Full_Name: Hallvard B Furuseth Version: OS: URL: Submission from: (NULL) (129.240.6.233) Submitted by: hallvard
Given these declarations: #include <lber.h> #define LBER_EXBUFSIZ 4060 /* from liblber/io.c */ static char data[8000]; struct berval bv; BerElement *ber;
Buffer overrun i ber_flatten(,,0): ber = der_alloc(); ber_printf(ber, "o", data, LBER_EXBUFSIZ - 4); ber_flatten2(ber, &bv, 0); ber_flatten2(,,0) \0-terminates the Ber buffer, but does not grow it first at need. Simplest fix is to allocate an extra byte in ber_realloc(), and reduce LBER_EXBUFSIZ by 1 to compensate. I don't know how kosher it is to write into the ber buffer in the first place though.
Coredump - write through NULL pointer: ber_flatten2(der_alloc(), &bv, 0); A fresh Ber has no buffers yet, the buffer pointers are NULL. \0-terminating a NULL pointer doesn't work too well. Don't know if it should be called a bug though, since ber_flatten2() doesn't work right on an incomplete Ber element either (due to seqorset stuff).
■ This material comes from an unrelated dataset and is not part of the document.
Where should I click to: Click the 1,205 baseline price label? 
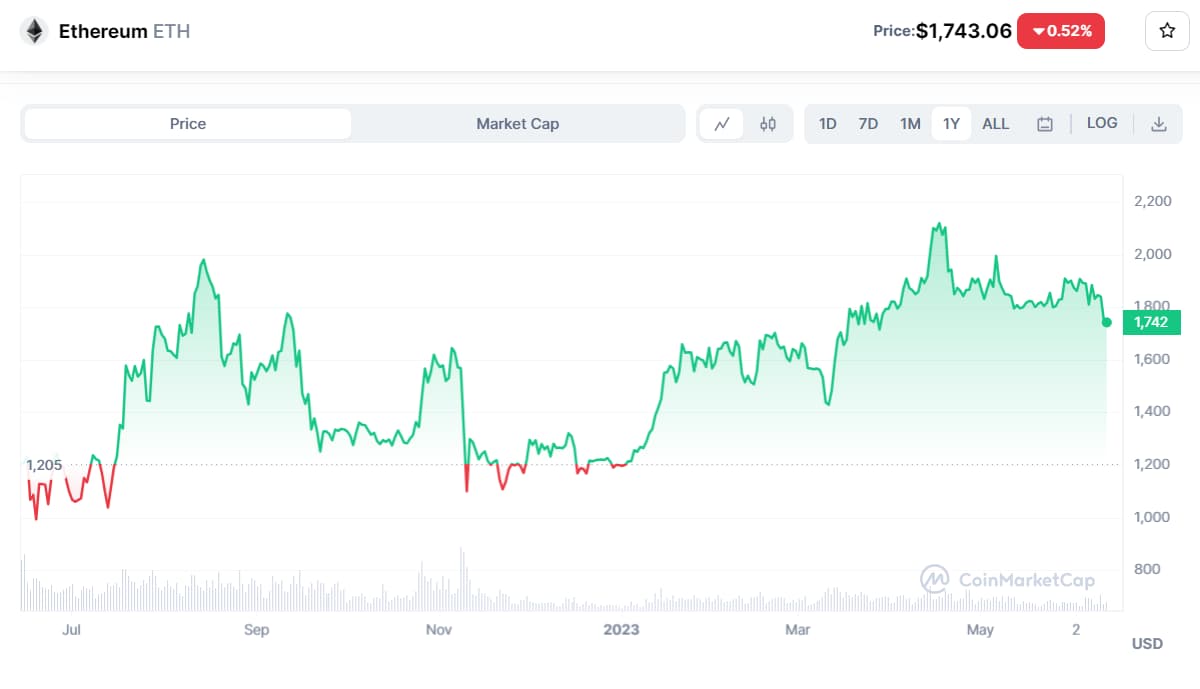pos(44,465)
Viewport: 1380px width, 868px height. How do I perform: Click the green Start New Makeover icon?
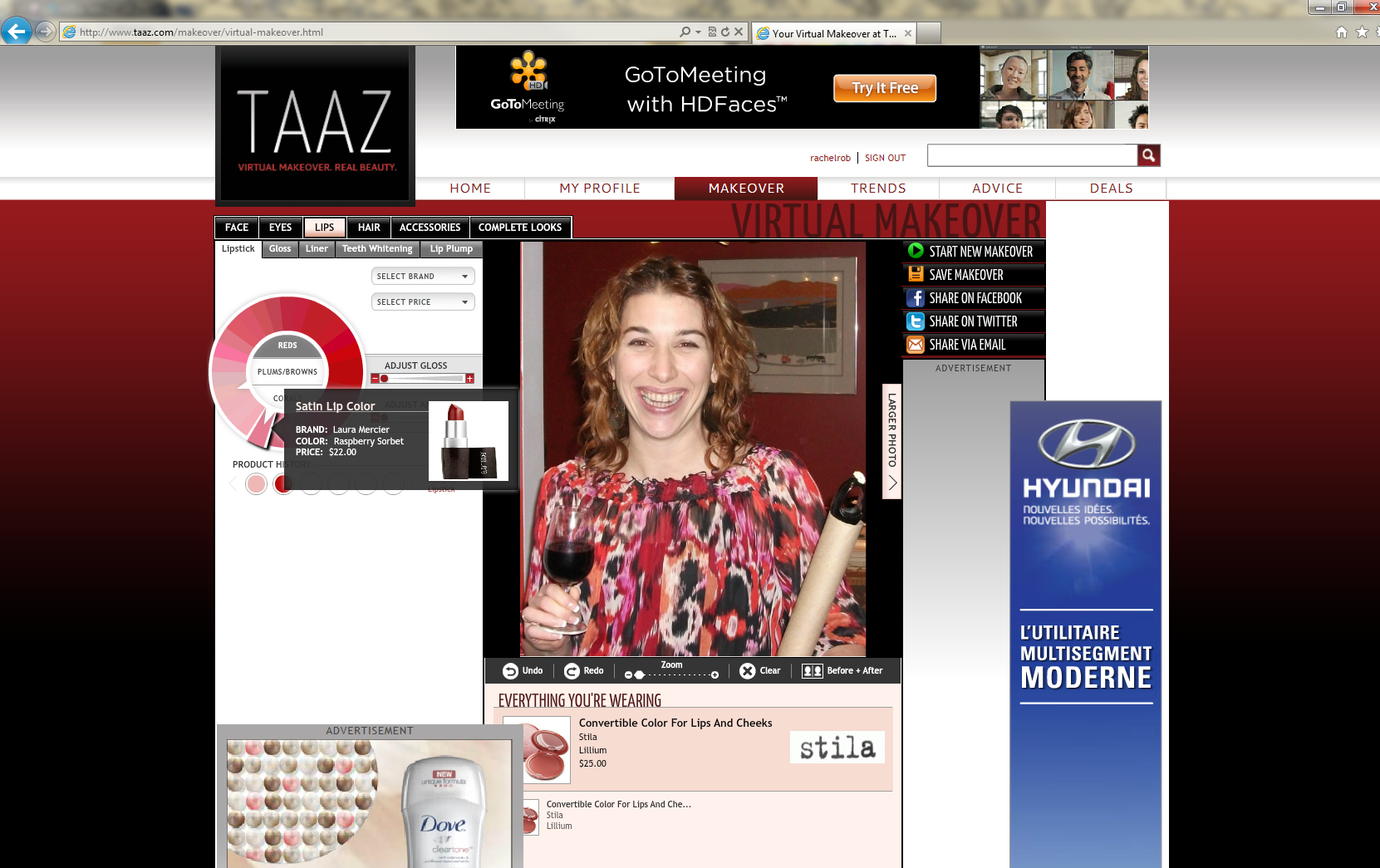[x=916, y=251]
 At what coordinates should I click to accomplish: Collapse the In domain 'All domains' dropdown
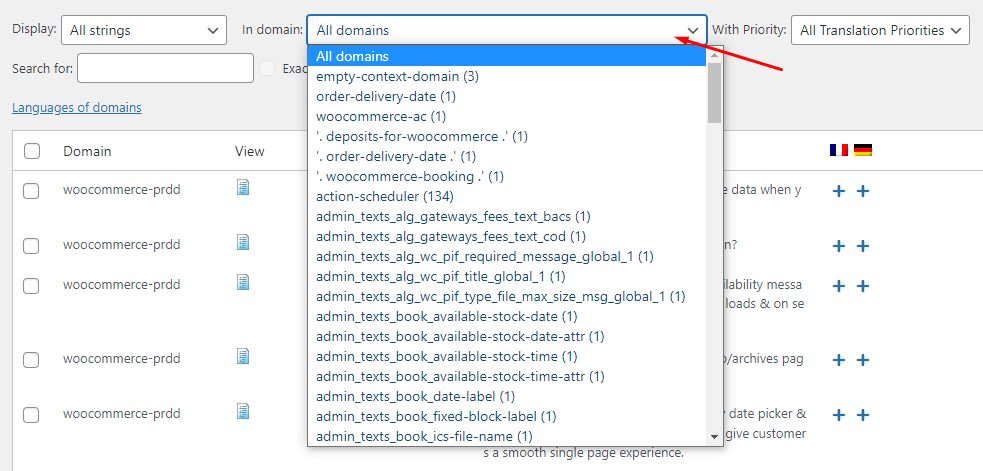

The NULL pointers in a fresh ber also mean ber_write, ber_len() & co do pointer arithmetic on NULL pointers, which is not valid. Oh well, it seems to work on most machines.
Buffer overrun in ber_write(): ber = der_alloc(); ber_printf(ber, "{"); ber_write(ber, data, 6000, 0);
ber_write() needs buffer space and calls ber_realloc(ber, 6000). However "{" has moved ber->ber_sos->sos_ptr (the write destination) 6 bytes beyond ber->ber_end, so 6006 bytes are actually needed. ber_realloc() does not know that, and allocates 6000 bytes.
It cannot happen with ber_write() called from liblber: Next liblber write after "{" will be just a few bytes with the next element's tag. ber_realloc() always allocates 4060 bytes or more - moving sos_ptr beyond ber_end again.
This can only happen if a caller outside liblber generates a complete "tag, length, contents" element >= 4060 bytes and ber_write()s it in one operation. There are ber_write()s in libldap and slapd/connection.c, but haven't checked if any are at risk.
Don't know where to fix it: - in ber_realloc(), most techinically correct. - in ber_write() - simpler since it already knows about sos_ptr. - in ber_start_seqorset() - always alloc a buffer, never point beyond allocated data. Cleanest but most space-costly.